Given exercise: Switch every "screenshot" in the lines below to "screen capture" and repeat them with nothing else altered.

Provided entries:

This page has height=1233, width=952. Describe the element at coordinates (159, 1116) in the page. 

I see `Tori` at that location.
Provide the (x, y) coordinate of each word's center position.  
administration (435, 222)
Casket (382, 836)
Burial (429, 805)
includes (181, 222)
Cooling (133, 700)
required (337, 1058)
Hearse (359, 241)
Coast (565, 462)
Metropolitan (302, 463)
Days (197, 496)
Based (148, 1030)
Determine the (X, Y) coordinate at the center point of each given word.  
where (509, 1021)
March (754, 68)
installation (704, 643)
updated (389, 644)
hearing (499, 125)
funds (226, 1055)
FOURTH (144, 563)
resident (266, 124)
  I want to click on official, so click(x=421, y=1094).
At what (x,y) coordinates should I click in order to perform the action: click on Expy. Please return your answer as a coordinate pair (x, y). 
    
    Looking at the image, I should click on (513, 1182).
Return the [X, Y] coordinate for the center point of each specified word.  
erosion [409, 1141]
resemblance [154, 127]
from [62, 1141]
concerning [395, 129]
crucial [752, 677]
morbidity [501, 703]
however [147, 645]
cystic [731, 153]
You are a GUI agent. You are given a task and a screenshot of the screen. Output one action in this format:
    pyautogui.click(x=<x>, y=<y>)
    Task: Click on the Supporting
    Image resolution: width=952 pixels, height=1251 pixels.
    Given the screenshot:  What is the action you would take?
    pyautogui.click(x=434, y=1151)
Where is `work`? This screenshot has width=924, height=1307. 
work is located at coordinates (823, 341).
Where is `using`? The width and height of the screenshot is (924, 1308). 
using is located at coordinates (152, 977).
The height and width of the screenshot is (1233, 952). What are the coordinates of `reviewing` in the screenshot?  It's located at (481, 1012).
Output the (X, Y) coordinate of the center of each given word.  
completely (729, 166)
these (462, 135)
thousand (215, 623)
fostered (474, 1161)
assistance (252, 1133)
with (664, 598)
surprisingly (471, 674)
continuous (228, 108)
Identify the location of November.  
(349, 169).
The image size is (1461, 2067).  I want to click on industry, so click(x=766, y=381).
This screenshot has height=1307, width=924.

Solution for this exercise:
This page has height=1233, width=952. Describe the element at coordinates (159, 1116) in the page. 

I see `Tori` at that location.
Provide the (x, y) coordinate of each word's center position.  
administration (435, 222)
Casket (382, 836)
Burial (429, 805)
includes (181, 222)
Cooling (133, 700)
required (337, 1058)
Hearse (359, 241)
Coast (565, 462)
Metropolitan (302, 463)
Days (197, 496)
Based (148, 1030)
Determine the (X, Y) coordinate at the center point of each given word.  
where (509, 1021)
March (754, 68)
installation (704, 643)
updated (389, 644)
hearing (499, 125)
funds (226, 1055)
FOURTH (144, 563)
resident (266, 124)
  I want to click on official, so click(x=421, y=1094).
At what (x,y) coordinates should I click in order to perform the action: click on Expy. Please return your answer as a coordinate pair (x, y). 
    
    Looking at the image, I should click on (513, 1182).
Return the [X, Y] coordinate for the center point of each specified word.  
erosion [409, 1141]
resemblance [154, 127]
from [62, 1141]
concerning [395, 129]
crucial [752, 677]
morbidity [501, 703]
however [147, 645]
cystic [731, 153]
You are a GUI agent. You are given a task and a screen capture of the screen. Output one action in this format:
    pyautogui.click(x=<x>, y=<y>)
    Task: Click on the Supporting
    Image resolution: width=952 pixels, height=1251 pixels.
    Given the screen capture:  What is the action you would take?
    pyautogui.click(x=434, y=1151)
Where is `work`? This screen capture has width=924, height=1307. 
work is located at coordinates (823, 341).
Where is `using`? The width and height of the screen capture is (924, 1308). 
using is located at coordinates (152, 977).
The height and width of the screen capture is (1233, 952). What are the coordinates of `reviewing` in the screen capture?  It's located at (481, 1012).
Output the (X, Y) coordinate of the center of each given word.  
completely (729, 166)
these (462, 135)
thousand (215, 623)
fostered (474, 1161)
assistance (252, 1133)
with (664, 598)
surprisingly (471, 674)
continuous (228, 108)
Identify the location of November.  
(349, 169).
The image size is (1461, 2067).  I want to click on industry, so click(x=766, y=381).
This screen capture has height=1307, width=924.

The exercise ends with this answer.